Passage provided:

--- --- ---

Monthly Archives: May 2014

Drug shortages: “We are talking about people’s lives; this is not a cell phone contract”

iv-fluidThe shortage of pharmaceutical drugs is a serious problem in the US. The number of drugs in short supply has tripled since 2007. In an article in The New York Times, Sabrina Tavernise reports that the number of drugs in short supply in 2012 was 456.

The types of drugs affected cover a very wide range and include such things as cancer drugs and nitroglycerine used in heart surgeries. The situation is quite disruptive for hospitals, doctors (especially oncologists), and patients.

IV fluid shortage threatens patient care

This year, in addition to drug shortages, there is a nationwide shortage of IV fluid. Intravenous therapy is essential for treating dehydration and electrolyte imbalances, for blood transfusions, and for delivering medications such as those used in chemotherapy. IV fluid is a hospital staple.

--- --- ---

Records shown:
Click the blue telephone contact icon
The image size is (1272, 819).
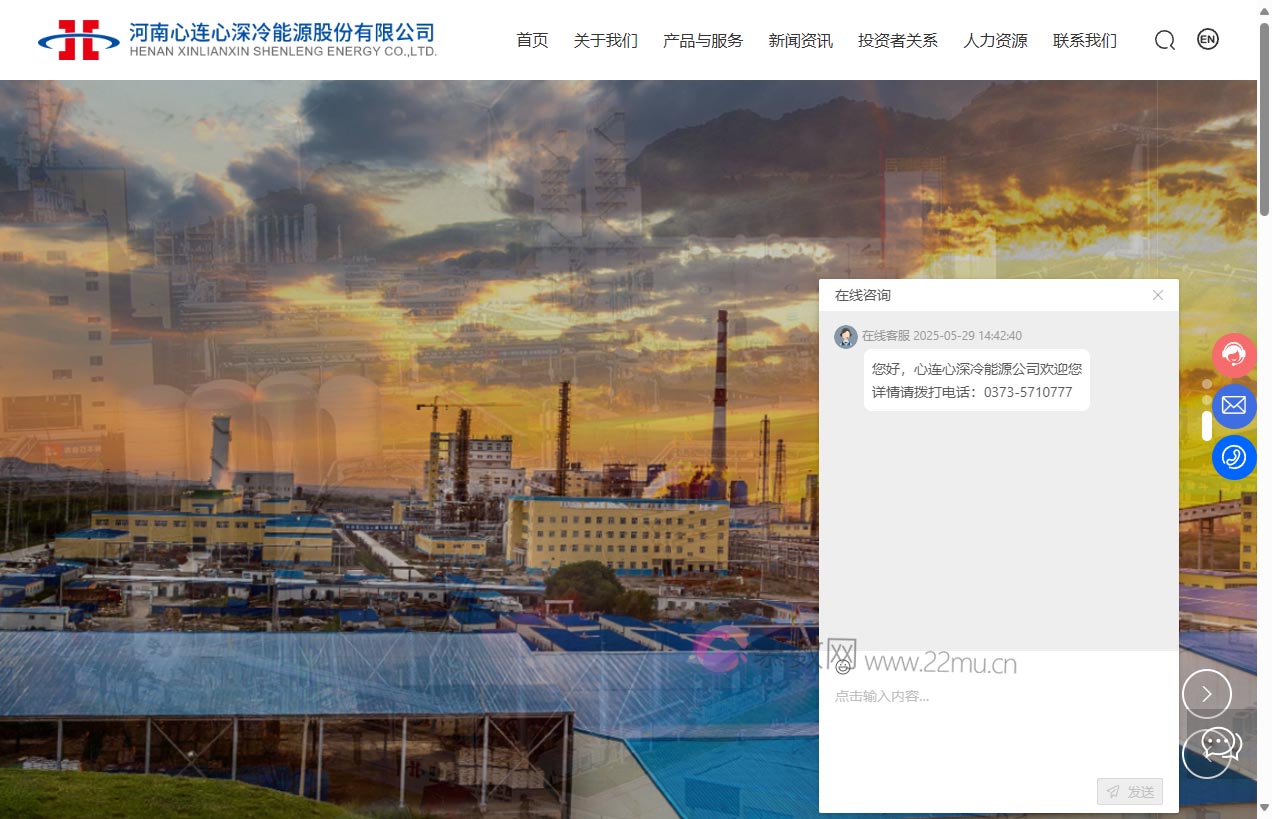click(1234, 457)
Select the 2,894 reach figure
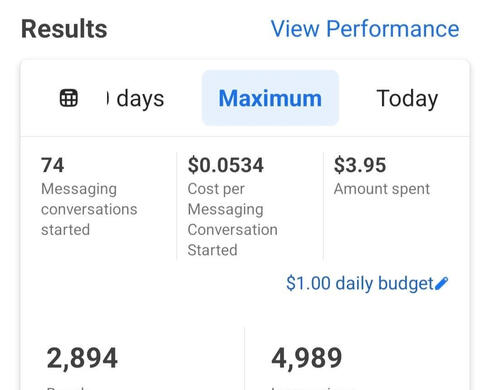 [x=82, y=358]
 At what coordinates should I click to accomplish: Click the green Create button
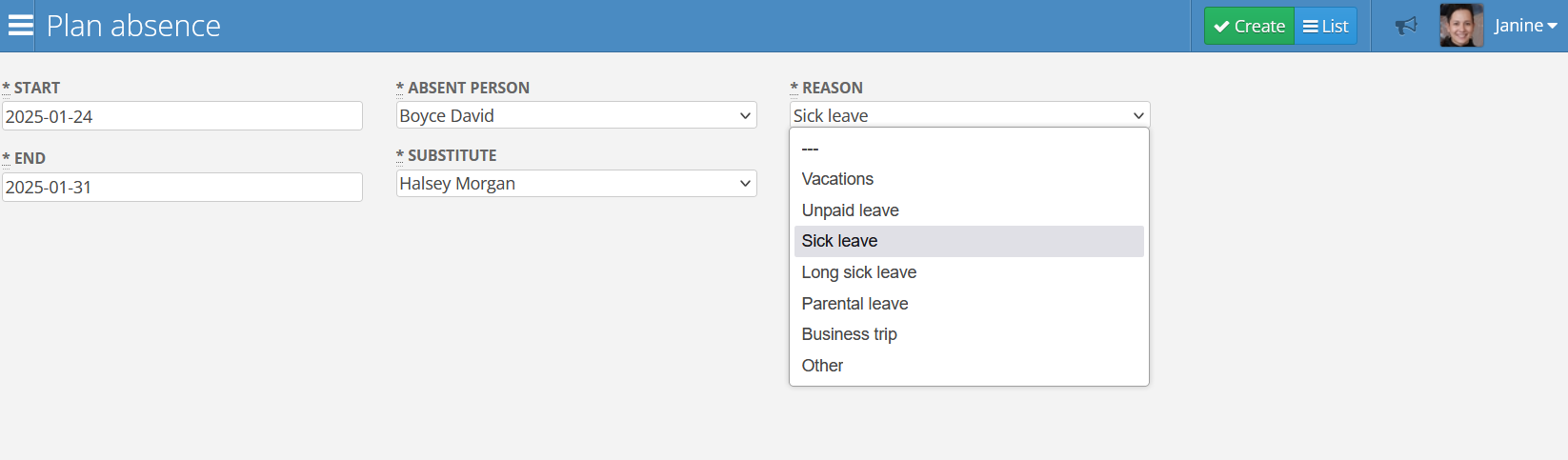(1249, 26)
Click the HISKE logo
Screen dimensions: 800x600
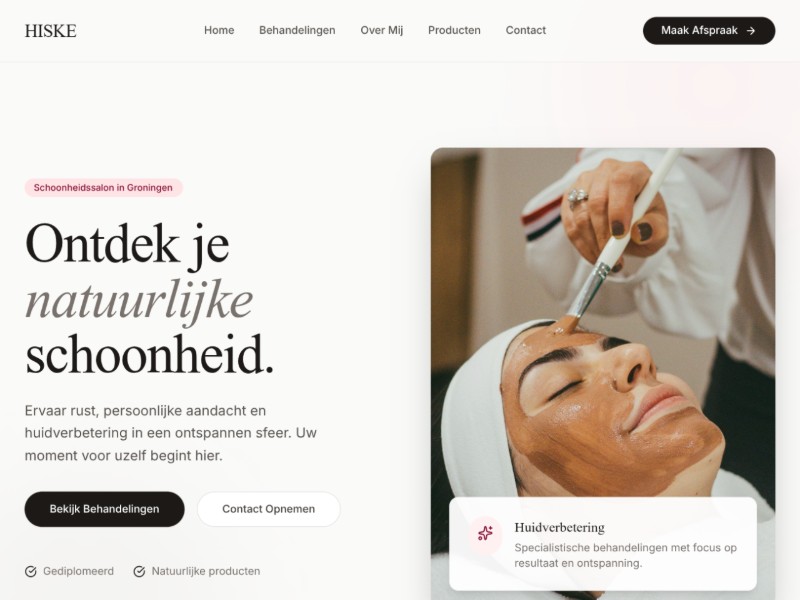pos(51,31)
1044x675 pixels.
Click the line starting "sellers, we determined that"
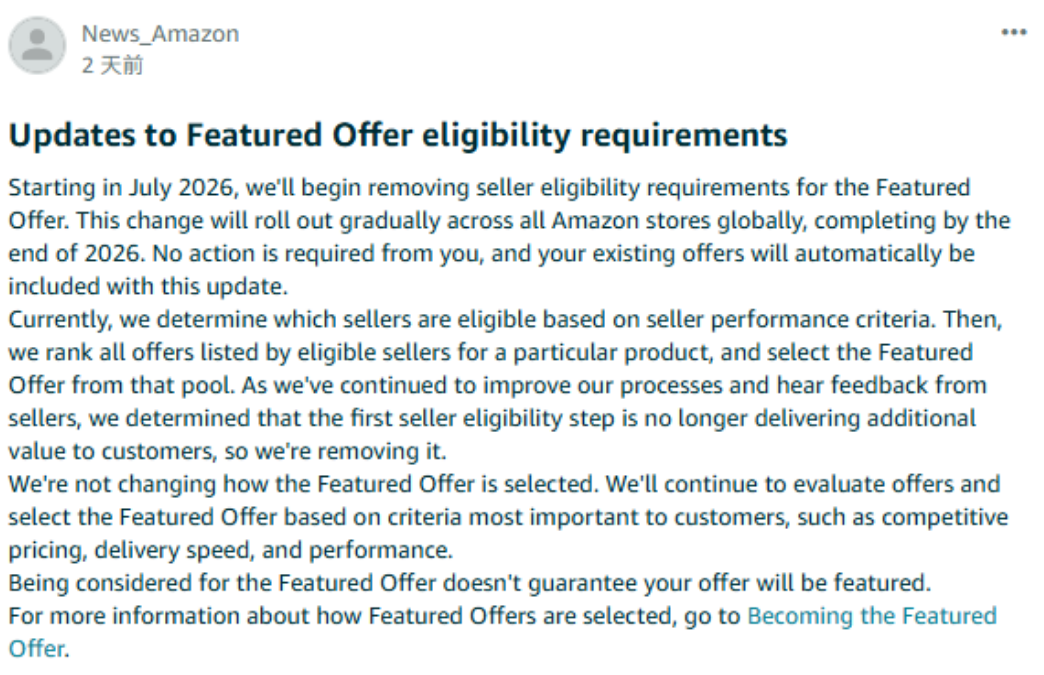492,418
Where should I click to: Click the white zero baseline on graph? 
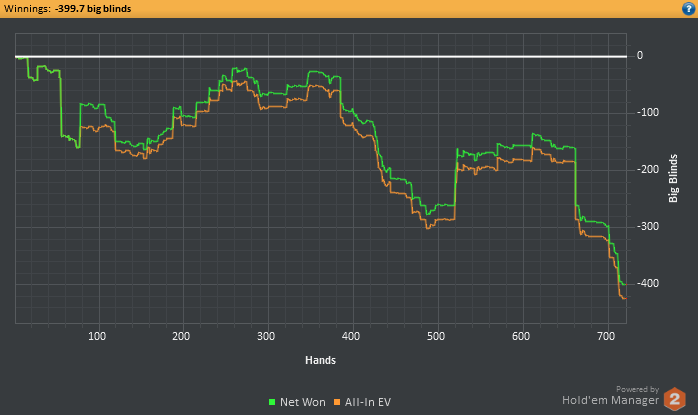321,57
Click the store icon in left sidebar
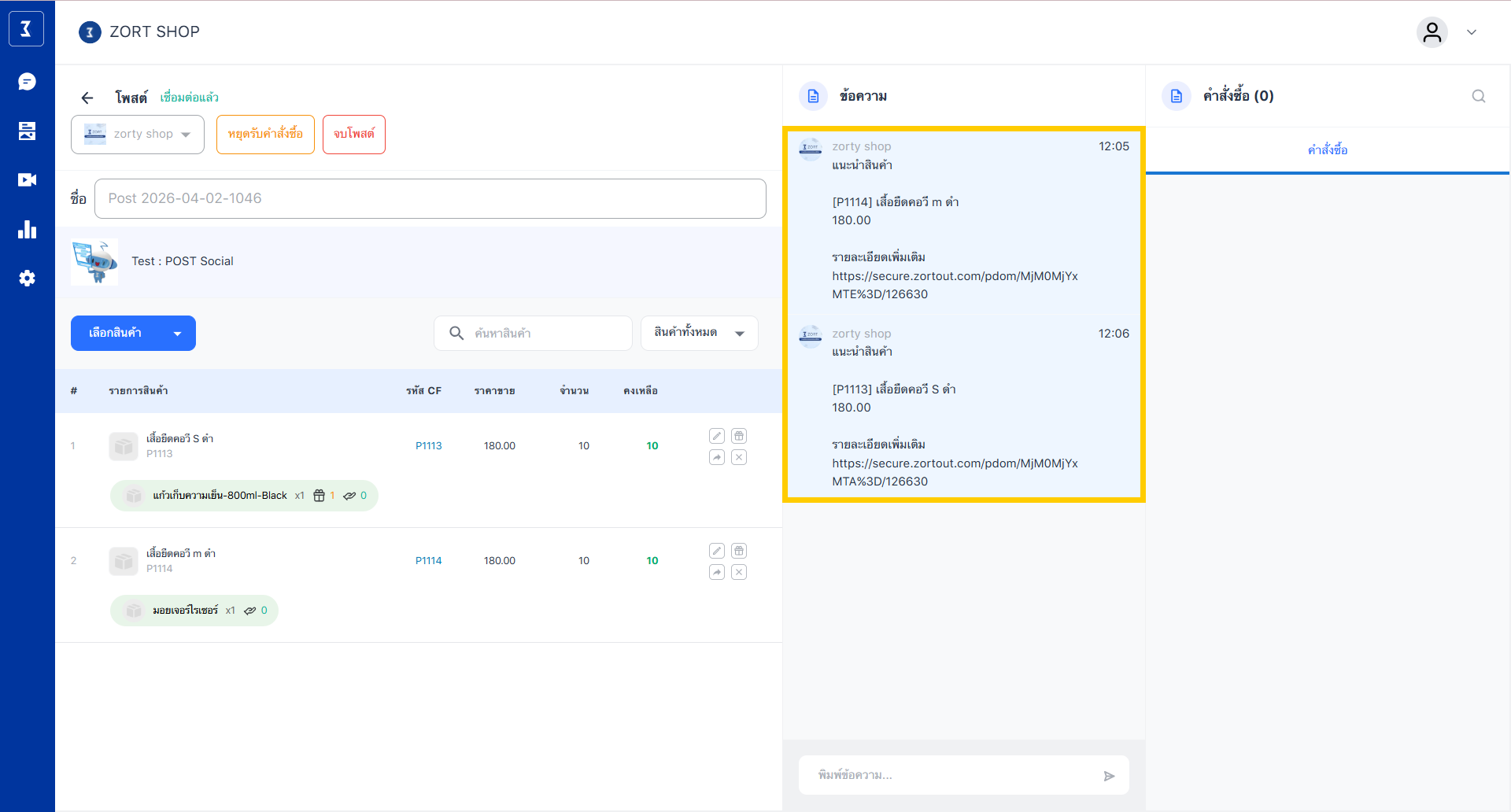This screenshot has height=812, width=1511. tap(27, 131)
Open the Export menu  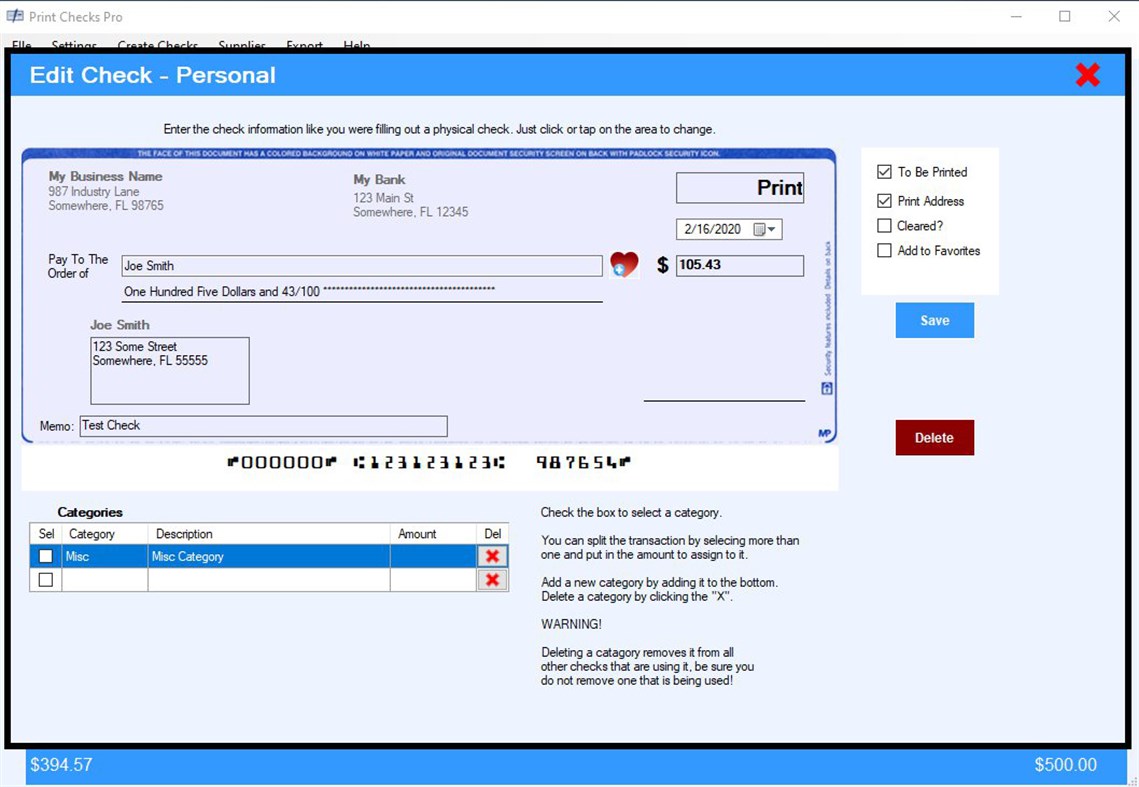[x=304, y=45]
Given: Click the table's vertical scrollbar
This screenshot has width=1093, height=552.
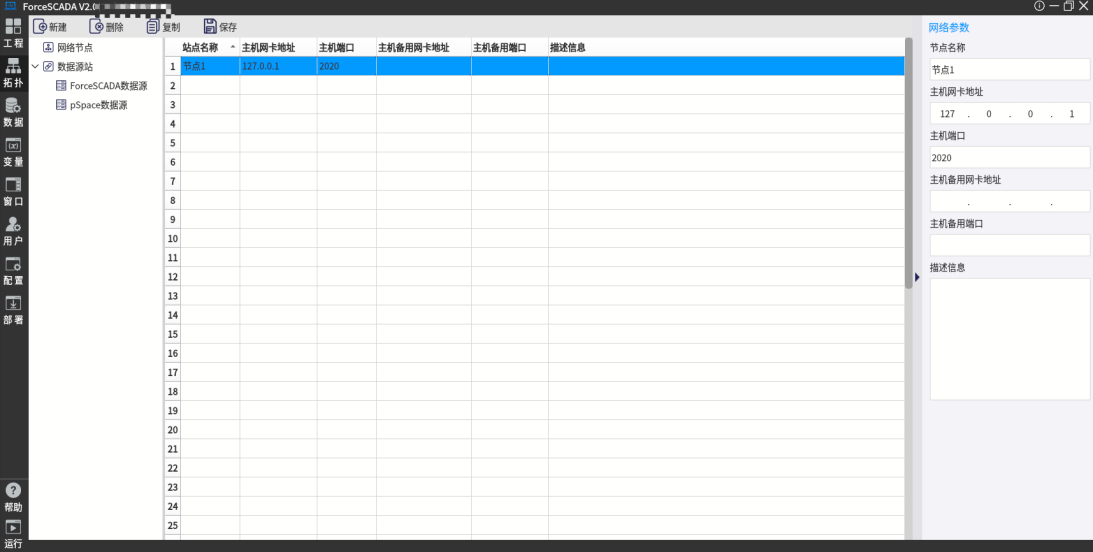Looking at the screenshot, I should [908, 160].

--- --- ---

Task to carry out: According to the passage on drug shortages, why does a nationwide shortage of IV fluid threaten patient care? Answer in one to three sentences.

Task answer: Intravenous therapy is essential for treating dehydration and electrolyte imbalances, for blood transfusions, and for delivering medications such as those used in chemotherapy. IV fluid is a hospital staple, so a shortage puts all of that care at risk.